• BRIEF
Exact copies of all entries are expected.

• Stored items from a collection
########
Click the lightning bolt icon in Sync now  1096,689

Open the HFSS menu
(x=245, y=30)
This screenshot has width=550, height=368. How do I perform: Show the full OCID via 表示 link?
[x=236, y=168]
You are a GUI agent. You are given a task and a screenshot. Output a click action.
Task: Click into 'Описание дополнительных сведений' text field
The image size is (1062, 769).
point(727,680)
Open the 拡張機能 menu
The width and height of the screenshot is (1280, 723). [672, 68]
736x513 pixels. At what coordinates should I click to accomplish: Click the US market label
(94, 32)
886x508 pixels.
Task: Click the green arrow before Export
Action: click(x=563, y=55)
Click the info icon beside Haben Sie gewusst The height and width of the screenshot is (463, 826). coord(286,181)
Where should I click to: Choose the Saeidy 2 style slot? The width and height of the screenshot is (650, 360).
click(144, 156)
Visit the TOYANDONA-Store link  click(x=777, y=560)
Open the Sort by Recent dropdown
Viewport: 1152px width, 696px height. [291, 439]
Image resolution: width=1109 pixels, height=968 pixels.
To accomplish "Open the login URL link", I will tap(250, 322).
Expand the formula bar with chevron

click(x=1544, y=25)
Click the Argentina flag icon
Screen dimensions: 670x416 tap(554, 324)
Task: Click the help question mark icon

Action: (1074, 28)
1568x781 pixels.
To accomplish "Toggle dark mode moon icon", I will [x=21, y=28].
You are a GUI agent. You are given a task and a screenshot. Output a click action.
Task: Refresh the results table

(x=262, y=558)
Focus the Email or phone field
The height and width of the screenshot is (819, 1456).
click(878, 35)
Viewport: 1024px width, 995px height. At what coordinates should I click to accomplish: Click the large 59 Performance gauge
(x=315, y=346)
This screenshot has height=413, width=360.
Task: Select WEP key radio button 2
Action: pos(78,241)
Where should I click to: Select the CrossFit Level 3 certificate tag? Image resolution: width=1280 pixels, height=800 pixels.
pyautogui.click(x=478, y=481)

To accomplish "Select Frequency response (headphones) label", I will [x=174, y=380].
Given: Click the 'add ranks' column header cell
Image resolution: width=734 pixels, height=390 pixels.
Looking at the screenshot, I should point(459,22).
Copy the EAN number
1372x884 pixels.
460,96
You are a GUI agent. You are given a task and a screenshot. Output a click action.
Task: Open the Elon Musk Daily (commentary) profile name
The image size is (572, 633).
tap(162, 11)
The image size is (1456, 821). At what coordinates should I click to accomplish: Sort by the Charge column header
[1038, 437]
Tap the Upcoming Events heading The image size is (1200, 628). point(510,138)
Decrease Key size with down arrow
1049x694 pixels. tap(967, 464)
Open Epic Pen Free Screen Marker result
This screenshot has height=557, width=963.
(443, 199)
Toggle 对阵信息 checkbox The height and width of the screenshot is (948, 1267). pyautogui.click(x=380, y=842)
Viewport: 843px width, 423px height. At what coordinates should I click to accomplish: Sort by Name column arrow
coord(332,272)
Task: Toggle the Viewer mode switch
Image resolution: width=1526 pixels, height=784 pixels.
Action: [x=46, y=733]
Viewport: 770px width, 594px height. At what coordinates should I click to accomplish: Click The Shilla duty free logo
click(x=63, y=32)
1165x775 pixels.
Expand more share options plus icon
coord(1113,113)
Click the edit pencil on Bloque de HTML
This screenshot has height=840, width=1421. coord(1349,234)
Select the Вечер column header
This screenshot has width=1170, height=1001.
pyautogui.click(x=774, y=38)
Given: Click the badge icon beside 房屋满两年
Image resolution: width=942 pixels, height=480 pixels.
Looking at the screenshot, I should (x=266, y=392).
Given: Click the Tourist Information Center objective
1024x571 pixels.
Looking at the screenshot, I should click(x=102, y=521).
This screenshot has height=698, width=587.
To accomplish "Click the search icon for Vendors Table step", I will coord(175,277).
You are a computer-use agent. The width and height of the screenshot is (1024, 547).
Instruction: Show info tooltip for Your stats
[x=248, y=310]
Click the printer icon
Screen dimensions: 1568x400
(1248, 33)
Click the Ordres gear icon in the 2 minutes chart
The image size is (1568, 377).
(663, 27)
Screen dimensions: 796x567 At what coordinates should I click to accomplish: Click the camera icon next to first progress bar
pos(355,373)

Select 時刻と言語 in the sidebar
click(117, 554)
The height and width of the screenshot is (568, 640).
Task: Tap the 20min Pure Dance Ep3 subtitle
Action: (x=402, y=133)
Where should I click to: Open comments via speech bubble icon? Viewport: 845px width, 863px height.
########
• SOLVED PROBLEM
Click the lightning bolt icon in Sync now  1096,689

Open the HFSS menu
(x=245, y=30)
This screenshot has width=550, height=368. How do I perform: Show the full OCID via 表示 link?
[x=236, y=168]
You are a GUI agent. You are given a task and a screenshot. Output a click action.
Task: Click into 'Описание дополнительных сведений' text field
The image size is (1062, 769).
point(727,680)
Open the 拡張機能 menu
The width and height of the screenshot is (1280, 723). [672, 68]
736x513 pixels. At what coordinates should I click to accomplish: Click the US market label
(94, 32)
886x508 pixels.
Task: Click the green arrow before Export
Action: click(x=563, y=55)
Click the info icon beside Haben Sie gewusst The height and width of the screenshot is (463, 826). coord(286,181)
Where should I click to: Choose the Saeidy 2 style slot? The width and height of the screenshot is (650, 360).
click(144, 156)
Visit the TOYANDONA-Store link  click(x=777, y=560)
Open the Sort by Recent dropdown
Viewport: 1152px width, 696px height. [291, 439]
Image resolution: width=1109 pixels, height=968 pixels.
To accomplish "Open the login URL link", I will tap(250, 322).
Expand the formula bar with chevron

click(x=1544, y=25)
Click the Argentina flag icon
Screen dimensions: 670x416 tap(554, 324)
Task: Click the help question mark icon

Action: (1074, 28)
1568x781 pixels.
To accomplish "Toggle dark mode moon icon", I will [x=21, y=28].
You are a GUI agent. You are given a task and a screenshot. Output a click action.
Task: Refresh the results table

(x=262, y=558)
Focus the Email or phone field
The height and width of the screenshot is (819, 1456).
click(878, 35)
Viewport: 1024px width, 995px height. At what coordinates should I click to accomplish: Click the large 59 Performance gauge
(x=315, y=346)
This screenshot has height=413, width=360.
Task: Select WEP key radio button 2
Action: pos(78,241)
Where should I click to: Select the CrossFit Level 3 certificate tag? Image resolution: width=1280 pixels, height=800 pixels.
pyautogui.click(x=478, y=481)

To accomplish "Select Frequency response (headphones) label", I will [x=174, y=380].
Given: Click the 'add ranks' column header cell
Image resolution: width=734 pixels, height=390 pixels.
Looking at the screenshot, I should point(459,22).
Copy the EAN number
1372x884 pixels.
460,96
You are a GUI agent. You are given a task and a screenshot. Output a click action.
Task: Open the Elon Musk Daily (commentary) profile name
The image size is (572, 633).
tap(162, 11)
The image size is (1456, 821). At what coordinates should I click to accomplish: Sort by the Charge column header
[1038, 437]
Tap the Upcoming Events heading The image size is (1200, 628). point(510,138)
Decrease Key size with down arrow
1049x694 pixels. tap(967, 464)
Open Epic Pen Free Screen Marker result
This screenshot has height=557, width=963.
(443, 199)
Toggle 对阵信息 checkbox The height and width of the screenshot is (948, 1267). pyautogui.click(x=380, y=842)
Viewport: 843px width, 423px height. At what coordinates should I click to accomplish: Sort by Name column arrow
coord(332,272)
Task: Toggle the Viewer mode switch
Image resolution: width=1526 pixels, height=784 pixels.
Action: [x=46, y=733]
Viewport: 770px width, 594px height. At what coordinates should I click to accomplish: Click The Shilla duty free logo
click(x=63, y=32)
1165x775 pixels.
Expand more share options plus icon
coord(1113,113)
Click the edit pencil on Bloque de HTML
This screenshot has height=840, width=1421. coord(1349,234)
Select the Вечер column header
This screenshot has width=1170, height=1001.
pyautogui.click(x=774, y=38)
Given: Click the badge icon beside 房屋满两年
Image resolution: width=942 pixels, height=480 pixels.
Looking at the screenshot, I should (x=266, y=392).
Given: Click the Tourist Information Center objective
1024x571 pixels.
Looking at the screenshot, I should click(x=102, y=521).
This screenshot has height=698, width=587.
To accomplish "Click the search icon for Vendors Table step", I will coord(175,277).
You are a computer-use agent. The width and height of the screenshot is (1024, 547).
Instruction: Show info tooltip for Your stats
[x=248, y=310]
Click the printer icon
Screen dimensions: 1568x400
(1248, 33)
Click the Ordres gear icon in the 2 minutes chart
The image size is (1568, 377).
(663, 27)
Screen dimensions: 796x567 At what coordinates should I click to accomplish: Click the camera icon next to first progress bar
pos(355,373)

Select 時刻と言語 in the sidebar
click(117, 554)
The height and width of the screenshot is (568, 640).
Task: Tap the 20min Pure Dance Ep3 subtitle
Action: (x=402, y=133)
Where should I click to: Open comments via speech bubble icon? Viewport: 845px width, 863px height.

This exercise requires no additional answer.